A thin circular loop of radius R rotates about its vertical diameter with an angular frequency ω. Show that a small bead on the wire loop remains at its lowermost point for \( ω ≤\dfrac{\sqrt{g}}{R}\) . What is the angle made by the radius vector joining the centre to the bead with the vertically downward direction for \( ω =\dfrac{\sqrt{2g}}{R}\) ? Neglect friction.

A 70 kg man stands in contact against the inner wall of a hollow cylindrical drum of radius 3 m rotating about its vertical axis with 200 rev/min. The coefficient of friction between the wall and his clothing is 0.15. What is the minimum rotational speed of the cylinder to enable the man to remain stuck to the wall (without falling) when the floor is suddenly removed?

You may have seen in a circus a motorcyclist driving in vertical loops inside a ‘death well’ (a hollow spherical chamber with holes, so the spectators can watch from outside). Explain clearly why the motorcyclist does not drop down when he is at the uppermost point, with no support from below. What is the minimum speed required at the uppermost position to perform a vertical loop if the radius of the chamber is 25 m?

A disc revolves with a speed of \(33 \dfrac{1}{3}\) rpm and has a radius of 15 cm. Two coins are placed at 4 cm and 14 cm away from the centre of the record. If the coefficient of friction between the coins and record is 0.15, which of the coins will revolve with the record?

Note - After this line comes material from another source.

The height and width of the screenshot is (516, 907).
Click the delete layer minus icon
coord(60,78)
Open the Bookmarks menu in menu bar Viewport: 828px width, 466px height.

The rear side of a truck is open and a box of 40 kg mass is placed 5 m away from the open end as shown in Fig. The coefficient of friction between the box and the surface below it is 0.15. On a straight road, the truck starts from rest and accelerates with 2 ms^{-2}. At what distance from the starting point does the box fall off the truck? (Ignore the size of the box).